▶ What you are asked to do
Only the lines from the line containing "Open the font name dropdown showing 等线" to the end of the records, both included, belong in the answer, copied exactly.
··· Data for this task ···
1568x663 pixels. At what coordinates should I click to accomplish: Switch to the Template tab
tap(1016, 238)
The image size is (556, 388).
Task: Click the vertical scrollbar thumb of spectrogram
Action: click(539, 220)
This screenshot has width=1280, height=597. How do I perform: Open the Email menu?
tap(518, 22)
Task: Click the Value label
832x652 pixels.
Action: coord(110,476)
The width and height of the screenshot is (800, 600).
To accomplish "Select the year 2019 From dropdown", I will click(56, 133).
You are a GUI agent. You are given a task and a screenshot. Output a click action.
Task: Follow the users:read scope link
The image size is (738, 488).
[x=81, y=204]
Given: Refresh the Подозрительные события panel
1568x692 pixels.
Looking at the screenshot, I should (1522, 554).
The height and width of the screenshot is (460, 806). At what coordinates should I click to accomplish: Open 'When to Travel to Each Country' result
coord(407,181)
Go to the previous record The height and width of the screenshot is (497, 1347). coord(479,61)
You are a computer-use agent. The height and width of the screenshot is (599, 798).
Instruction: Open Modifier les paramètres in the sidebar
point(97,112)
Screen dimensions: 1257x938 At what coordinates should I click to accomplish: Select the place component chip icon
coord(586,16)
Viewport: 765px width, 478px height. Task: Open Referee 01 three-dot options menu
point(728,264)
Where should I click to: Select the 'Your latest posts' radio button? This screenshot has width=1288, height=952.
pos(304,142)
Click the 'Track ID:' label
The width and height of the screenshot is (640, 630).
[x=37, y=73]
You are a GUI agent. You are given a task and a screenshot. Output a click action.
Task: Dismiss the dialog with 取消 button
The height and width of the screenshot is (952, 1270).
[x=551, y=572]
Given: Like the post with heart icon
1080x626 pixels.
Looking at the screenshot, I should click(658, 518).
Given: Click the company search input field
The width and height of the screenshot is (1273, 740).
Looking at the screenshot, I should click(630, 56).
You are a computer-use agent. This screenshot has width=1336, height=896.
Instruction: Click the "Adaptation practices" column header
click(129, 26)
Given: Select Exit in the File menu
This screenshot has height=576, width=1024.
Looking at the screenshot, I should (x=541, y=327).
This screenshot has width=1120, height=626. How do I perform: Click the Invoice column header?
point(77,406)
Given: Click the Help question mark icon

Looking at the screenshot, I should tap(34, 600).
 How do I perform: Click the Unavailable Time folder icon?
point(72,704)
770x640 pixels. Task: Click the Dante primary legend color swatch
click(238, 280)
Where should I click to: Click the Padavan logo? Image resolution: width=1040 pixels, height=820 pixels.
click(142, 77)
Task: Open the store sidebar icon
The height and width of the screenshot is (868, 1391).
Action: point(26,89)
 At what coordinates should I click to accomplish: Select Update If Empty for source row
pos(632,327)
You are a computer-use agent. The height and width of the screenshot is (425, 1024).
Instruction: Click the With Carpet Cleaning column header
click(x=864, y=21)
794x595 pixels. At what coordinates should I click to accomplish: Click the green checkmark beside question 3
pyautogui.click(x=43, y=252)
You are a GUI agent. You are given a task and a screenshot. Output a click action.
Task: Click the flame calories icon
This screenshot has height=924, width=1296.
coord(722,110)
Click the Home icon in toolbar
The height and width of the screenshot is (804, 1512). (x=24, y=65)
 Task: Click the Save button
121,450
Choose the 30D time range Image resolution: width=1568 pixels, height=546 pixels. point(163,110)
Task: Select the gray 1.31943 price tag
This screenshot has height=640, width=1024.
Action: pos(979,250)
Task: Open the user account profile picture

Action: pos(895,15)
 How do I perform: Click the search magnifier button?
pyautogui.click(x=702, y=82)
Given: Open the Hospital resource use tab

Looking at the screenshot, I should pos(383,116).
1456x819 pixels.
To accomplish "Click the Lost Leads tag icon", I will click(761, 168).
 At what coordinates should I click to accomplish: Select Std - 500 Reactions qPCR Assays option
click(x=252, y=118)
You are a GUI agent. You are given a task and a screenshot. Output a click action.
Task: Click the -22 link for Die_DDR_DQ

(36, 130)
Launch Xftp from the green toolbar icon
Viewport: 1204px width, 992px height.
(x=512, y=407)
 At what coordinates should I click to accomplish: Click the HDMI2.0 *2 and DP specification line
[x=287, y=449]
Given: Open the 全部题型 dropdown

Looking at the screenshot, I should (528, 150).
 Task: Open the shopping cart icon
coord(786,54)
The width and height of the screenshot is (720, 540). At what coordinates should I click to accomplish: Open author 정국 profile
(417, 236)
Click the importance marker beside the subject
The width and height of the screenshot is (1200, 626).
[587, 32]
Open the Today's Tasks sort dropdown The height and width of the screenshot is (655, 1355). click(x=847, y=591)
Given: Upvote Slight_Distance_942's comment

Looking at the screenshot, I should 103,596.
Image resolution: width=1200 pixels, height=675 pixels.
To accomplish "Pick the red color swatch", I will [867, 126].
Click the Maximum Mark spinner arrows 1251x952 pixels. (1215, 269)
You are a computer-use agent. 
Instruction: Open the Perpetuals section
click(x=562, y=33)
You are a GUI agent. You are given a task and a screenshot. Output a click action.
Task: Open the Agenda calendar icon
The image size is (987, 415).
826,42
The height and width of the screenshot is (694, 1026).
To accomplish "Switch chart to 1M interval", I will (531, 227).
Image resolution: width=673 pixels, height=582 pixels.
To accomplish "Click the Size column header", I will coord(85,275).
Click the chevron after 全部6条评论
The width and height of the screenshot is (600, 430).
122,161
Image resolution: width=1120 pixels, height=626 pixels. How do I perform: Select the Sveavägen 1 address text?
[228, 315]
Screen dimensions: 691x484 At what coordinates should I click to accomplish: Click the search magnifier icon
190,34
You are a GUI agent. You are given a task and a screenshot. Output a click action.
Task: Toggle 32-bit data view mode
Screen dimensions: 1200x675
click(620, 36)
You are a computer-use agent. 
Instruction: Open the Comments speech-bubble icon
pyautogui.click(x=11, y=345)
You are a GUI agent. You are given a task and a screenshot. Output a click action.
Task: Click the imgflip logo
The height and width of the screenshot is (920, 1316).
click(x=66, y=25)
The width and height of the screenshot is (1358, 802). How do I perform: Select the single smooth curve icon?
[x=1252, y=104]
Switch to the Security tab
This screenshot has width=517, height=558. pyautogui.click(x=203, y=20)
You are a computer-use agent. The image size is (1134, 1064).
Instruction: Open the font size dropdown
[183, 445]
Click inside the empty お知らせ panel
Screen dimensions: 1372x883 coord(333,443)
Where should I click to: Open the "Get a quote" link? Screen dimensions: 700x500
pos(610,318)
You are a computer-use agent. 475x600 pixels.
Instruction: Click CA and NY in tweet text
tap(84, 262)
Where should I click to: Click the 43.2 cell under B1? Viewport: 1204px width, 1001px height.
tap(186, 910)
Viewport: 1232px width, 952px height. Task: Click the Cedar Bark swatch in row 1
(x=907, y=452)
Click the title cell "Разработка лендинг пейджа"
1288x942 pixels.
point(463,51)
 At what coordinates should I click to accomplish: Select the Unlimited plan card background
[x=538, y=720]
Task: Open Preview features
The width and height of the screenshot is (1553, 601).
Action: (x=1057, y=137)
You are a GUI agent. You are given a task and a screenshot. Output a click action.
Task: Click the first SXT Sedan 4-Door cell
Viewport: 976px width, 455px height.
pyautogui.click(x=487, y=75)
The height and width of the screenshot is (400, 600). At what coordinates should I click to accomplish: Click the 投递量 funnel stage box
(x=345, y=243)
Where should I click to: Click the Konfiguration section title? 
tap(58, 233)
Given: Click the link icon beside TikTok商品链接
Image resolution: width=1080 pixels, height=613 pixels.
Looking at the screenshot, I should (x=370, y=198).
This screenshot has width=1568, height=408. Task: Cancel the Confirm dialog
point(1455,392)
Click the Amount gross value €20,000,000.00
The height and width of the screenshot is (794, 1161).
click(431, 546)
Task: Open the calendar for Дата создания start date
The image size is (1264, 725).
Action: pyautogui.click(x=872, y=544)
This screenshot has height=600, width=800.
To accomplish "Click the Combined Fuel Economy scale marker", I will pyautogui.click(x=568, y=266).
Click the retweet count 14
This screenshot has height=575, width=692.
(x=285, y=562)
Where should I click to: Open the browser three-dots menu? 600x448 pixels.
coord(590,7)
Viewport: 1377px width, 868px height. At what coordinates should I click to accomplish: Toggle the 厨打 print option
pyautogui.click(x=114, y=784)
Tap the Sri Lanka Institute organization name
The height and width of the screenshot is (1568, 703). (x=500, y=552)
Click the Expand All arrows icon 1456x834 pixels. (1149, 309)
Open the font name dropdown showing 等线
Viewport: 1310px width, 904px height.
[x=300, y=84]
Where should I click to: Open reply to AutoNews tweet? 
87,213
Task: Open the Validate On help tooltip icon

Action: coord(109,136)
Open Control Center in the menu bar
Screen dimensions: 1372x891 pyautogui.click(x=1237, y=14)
···
▶ Exercise solution
Open the font name dropdown showing 等线
Viewport: 1310px width, 904px height.
[x=300, y=84]
Where should I click to: Open reply to AutoNews tweet? 
87,213
Task: Open the Validate On help tooltip icon

Action: coord(109,136)
Open Control Center in the menu bar
Screen dimensions: 1372x891 pyautogui.click(x=1237, y=14)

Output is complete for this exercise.